There were many people in the drawing room. The clerks, having danced their fill, were sitting, red and wet, near their ladies, rapidly fanning themselves with their handkerchiefs; they smelt strongly of old goats' wool. Mishka the Singer and his friend the Book-keeper, both bald, with soft, downy hairs around the denuded skulls, both with turbid, nacreous, intoxicated eyes, were sitting opposite each other, leaning with their elbows on a little marble table, and were constantly trying to start singing in unison with such quavering and galloping voices as though some one was very, very often striking them in the cervical vertebrae:
"They fe-e-e-l the tru-u-u-u-uth!"
while Emma Edwardovna and Zociya with all their might were exhorting them not to behave indecently. Roly-Poly was peacefully slumbering on a chair, his head hanging down, having laid one long leg over the other and grasped the sharp knee with his clasped hands.

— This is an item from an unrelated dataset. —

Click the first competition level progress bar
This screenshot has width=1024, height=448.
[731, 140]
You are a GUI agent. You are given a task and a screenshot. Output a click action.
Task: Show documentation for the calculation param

The girls at once recognized some of the students and ran to meet them.
"Tamarochka, your husband has come--Volodenka. And my husband too!--Mishka!" cried Niura piercingly, hanging herself on the neck of the lanky, big-nosed, solemn Petrovsky. "h.e.l.lo, Mishenka. Why haven't you come for so long? I grew weary of waiting for you."
Yarchenko with a feeling of awkwardness was looking about him on all sides.
"We'd like to have in some way ... don't you know ... a little private room," he said with delicacy to Emma Edwardovna who had approached.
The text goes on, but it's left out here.